Mais enfin que deviennent les substances dures, réfractaires et nuisibles que l’autruche avale sans choix et dans la seule intention de se remplir ? que deviennent surtout le cuivre, le verre, le fer ? sur cela les avis sont partagés, et chacun cite des faits à l’appui de son opinion. M. Perrault ayant trouvé soixante et dix doubles dans l’estomac d’un de ces animaux, remarqua qu’ils étaient la plupart usés et consumés presque aux trois quarts ; mais il jugea que c’était plutôt par leur frottement mutuel et celui des cailloux que par l’action d’aucun acide, vu que quelques-uns de ces doubles, qui étaient bossus, se trouvèrent fort usés du côté convexe, qui était aussi le plus exposé aux frottements, et nullement endommagés du côté concave ; d’où il conclut que dans les oiseaux la dissolution de la nourriture ne se fait pas seulement par des esprits subtils et pénétrants, mais encore par l’action organique du ventricule qui comprime et bat incessamment les aliments avec les corps durs que ces mêmes animaux ont l’instinct d’avaler ; et comme toutes les matières contenues dans cet estomac étaient teintes en vert, il conclut encore que la dissolution du cuivre s’y était faite non par un dissolvant particulier, ni par voie de digestion, mais de la même manière quelle se ferait si l’on broyait ce métal avec des herbes ou avec quelque liqueur acide ou salée : il ajoute que le cuivre, bien loin de se tourner en nourriture dans l’estomac de l’autruche, y agissait au contraire comme poison, et que toutes celles qui en avalaient beaucoup mouraient bientôt après[3].

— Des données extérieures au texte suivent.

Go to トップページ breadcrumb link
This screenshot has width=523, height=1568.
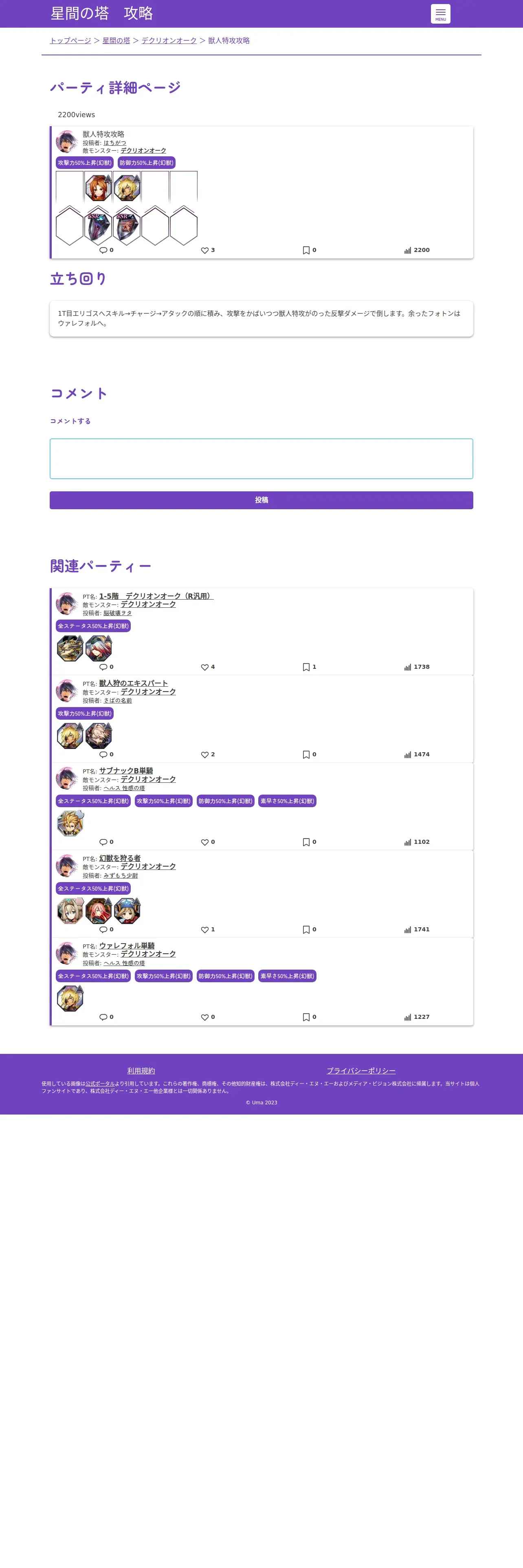pos(70,41)
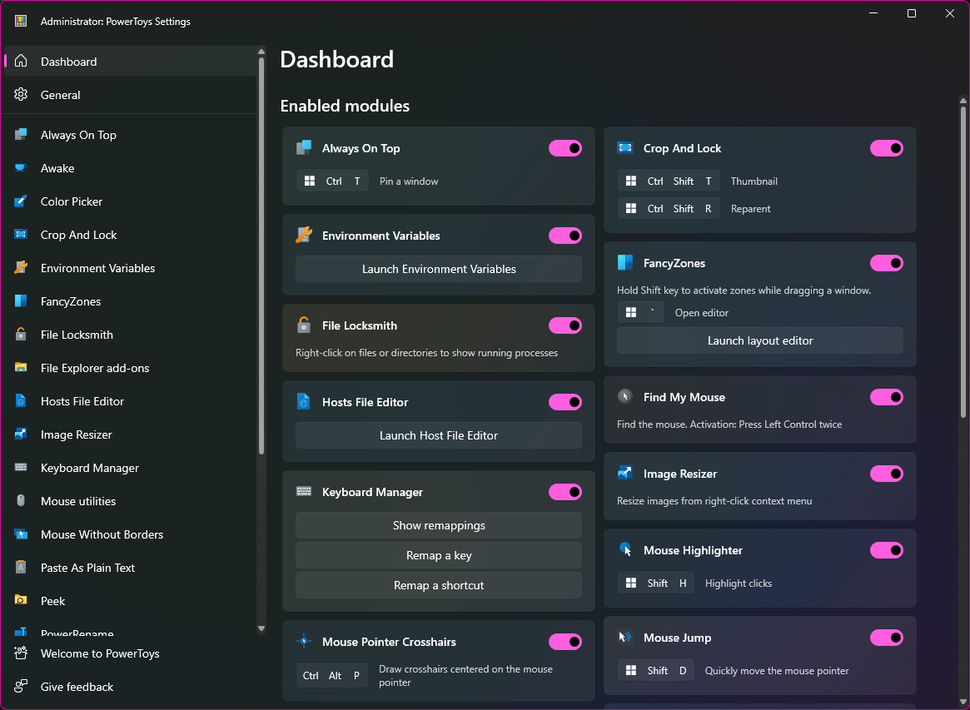The width and height of the screenshot is (970, 710).
Task: Select the Image Resizer sidebar icon
Action: [22, 434]
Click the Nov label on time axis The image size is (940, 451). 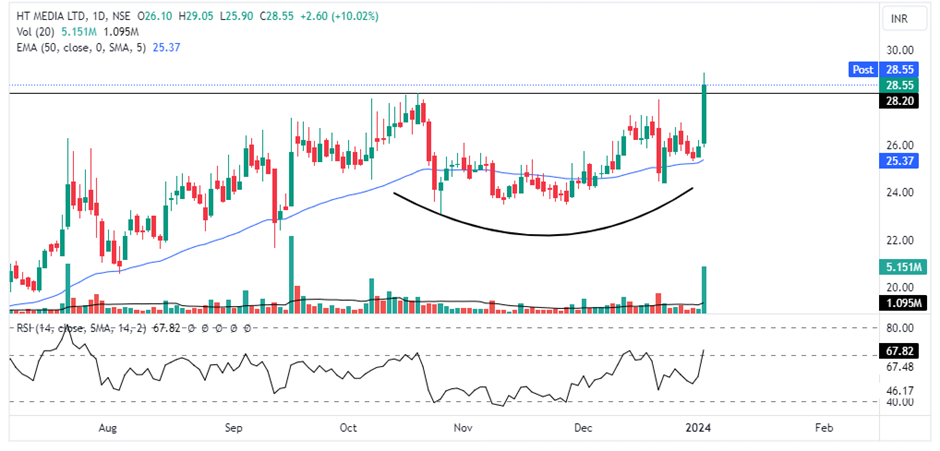coord(462,427)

  1. Vallisnieri, t. Ier, p. 239.
  2. Collection Académique, t. Ier de l’Histoire naturelle, p. 498.
  3. Mémoires pour servir à l’histoire des animaux, partie ii, p. 129.
  1. Il est possible que les gallinacés aient le goût assez obtus pour ne pas distinguer nettement un petit caillou d’une graine. Les cailloux leur sont, dans tous les cas, utiles, parce qu’ils facilitent la trituration des graines dans le gésier.